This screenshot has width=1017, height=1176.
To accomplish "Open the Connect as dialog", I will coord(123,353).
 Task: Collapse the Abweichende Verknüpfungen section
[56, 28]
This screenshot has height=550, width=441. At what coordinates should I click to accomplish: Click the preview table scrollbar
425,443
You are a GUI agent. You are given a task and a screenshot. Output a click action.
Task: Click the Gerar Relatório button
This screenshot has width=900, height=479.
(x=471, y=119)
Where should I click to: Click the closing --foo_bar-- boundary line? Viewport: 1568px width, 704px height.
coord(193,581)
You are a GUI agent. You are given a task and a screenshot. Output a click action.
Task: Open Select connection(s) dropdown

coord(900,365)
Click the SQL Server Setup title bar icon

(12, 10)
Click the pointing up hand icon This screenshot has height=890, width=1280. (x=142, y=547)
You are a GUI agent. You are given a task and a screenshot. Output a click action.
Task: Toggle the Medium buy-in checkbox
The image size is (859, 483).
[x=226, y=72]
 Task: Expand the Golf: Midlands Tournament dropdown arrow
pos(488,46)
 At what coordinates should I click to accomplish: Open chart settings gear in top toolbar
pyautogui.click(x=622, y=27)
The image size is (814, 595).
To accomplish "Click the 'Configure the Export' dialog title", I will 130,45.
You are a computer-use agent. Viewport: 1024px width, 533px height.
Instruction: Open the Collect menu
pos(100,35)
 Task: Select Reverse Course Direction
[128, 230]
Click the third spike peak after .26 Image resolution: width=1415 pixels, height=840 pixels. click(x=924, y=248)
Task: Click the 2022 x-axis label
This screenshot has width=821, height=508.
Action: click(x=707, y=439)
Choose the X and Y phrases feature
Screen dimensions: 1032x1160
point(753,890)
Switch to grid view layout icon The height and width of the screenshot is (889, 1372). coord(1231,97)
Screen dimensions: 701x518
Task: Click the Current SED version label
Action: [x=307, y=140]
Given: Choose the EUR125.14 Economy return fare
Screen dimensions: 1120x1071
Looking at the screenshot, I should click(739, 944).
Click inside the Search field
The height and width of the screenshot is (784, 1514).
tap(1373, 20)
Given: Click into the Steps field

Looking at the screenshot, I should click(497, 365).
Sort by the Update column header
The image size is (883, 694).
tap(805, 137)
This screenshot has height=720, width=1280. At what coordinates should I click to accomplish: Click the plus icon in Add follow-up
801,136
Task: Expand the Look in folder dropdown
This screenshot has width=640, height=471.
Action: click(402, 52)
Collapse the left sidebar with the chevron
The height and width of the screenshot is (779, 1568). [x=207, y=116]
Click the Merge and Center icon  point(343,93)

_What to produce:_ Go through the entries above and report each line with the string "Choose" in it.

_Exercise solution:_
Choose the X and Y phrases feature
Given: Choose the EUR125.14 Economy return fare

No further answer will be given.